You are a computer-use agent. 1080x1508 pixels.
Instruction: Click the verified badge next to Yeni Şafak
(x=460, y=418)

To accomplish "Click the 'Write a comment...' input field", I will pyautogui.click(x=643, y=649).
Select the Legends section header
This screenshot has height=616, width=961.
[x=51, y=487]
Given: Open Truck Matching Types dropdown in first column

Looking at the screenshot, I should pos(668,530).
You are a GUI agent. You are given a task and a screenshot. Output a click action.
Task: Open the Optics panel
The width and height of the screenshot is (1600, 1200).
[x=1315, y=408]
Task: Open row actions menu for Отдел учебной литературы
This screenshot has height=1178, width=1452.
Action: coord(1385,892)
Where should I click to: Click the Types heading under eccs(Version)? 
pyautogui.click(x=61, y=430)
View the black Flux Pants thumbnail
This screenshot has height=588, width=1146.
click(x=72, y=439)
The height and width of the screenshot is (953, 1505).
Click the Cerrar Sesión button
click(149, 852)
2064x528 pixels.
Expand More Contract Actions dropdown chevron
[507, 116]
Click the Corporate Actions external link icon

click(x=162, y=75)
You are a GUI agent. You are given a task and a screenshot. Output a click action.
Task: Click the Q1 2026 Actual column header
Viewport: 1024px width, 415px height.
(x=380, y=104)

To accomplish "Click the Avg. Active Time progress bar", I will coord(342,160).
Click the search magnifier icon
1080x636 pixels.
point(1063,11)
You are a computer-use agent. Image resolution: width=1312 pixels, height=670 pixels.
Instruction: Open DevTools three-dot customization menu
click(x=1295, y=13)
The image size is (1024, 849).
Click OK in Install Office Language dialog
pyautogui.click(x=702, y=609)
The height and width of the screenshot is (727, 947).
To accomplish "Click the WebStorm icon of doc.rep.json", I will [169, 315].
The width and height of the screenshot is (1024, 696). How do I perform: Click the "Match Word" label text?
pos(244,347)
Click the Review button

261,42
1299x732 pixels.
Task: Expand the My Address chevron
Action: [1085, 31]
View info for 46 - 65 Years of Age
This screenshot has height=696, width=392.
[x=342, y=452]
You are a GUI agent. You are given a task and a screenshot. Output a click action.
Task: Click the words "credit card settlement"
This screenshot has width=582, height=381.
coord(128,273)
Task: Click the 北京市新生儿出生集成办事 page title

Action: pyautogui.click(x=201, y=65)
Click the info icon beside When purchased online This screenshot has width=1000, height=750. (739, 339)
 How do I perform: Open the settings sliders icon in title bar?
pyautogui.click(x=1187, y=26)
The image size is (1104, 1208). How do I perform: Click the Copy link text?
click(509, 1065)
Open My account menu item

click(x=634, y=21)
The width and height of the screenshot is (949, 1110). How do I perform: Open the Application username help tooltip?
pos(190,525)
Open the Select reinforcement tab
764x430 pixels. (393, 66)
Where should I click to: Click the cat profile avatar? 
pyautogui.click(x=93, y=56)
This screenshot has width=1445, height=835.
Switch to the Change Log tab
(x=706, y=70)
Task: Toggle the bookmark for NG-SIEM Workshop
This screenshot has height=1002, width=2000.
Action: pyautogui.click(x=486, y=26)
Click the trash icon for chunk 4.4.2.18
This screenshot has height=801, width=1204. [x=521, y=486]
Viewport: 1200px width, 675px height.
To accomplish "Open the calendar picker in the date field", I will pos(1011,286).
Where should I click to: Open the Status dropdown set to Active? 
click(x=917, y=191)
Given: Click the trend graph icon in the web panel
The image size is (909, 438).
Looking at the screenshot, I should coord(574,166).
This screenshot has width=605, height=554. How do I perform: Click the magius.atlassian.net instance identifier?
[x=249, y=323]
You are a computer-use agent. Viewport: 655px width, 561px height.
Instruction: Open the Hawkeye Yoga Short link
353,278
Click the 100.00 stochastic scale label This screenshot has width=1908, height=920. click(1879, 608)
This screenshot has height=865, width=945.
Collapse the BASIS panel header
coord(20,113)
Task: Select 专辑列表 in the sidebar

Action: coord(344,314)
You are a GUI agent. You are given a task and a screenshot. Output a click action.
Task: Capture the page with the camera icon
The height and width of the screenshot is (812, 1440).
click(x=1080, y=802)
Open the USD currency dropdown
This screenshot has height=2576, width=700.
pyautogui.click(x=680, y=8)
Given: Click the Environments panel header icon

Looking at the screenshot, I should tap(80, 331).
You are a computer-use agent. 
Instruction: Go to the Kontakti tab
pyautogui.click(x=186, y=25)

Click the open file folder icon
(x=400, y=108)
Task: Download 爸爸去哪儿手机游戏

**EXERCISE DESCRIPTION:** Return a copy of every line in the records that includes the string "computer".

**RESULT OF THIS TASK:**
You are a computer-use agent. 1080x1508 pixels.
You are a computer-use agent. Image resolution: width=1312 pixels, height=670 pixels.
You are a computer-use agent. Viewport: 655px width, 561px height.
You are a computer-use agent. 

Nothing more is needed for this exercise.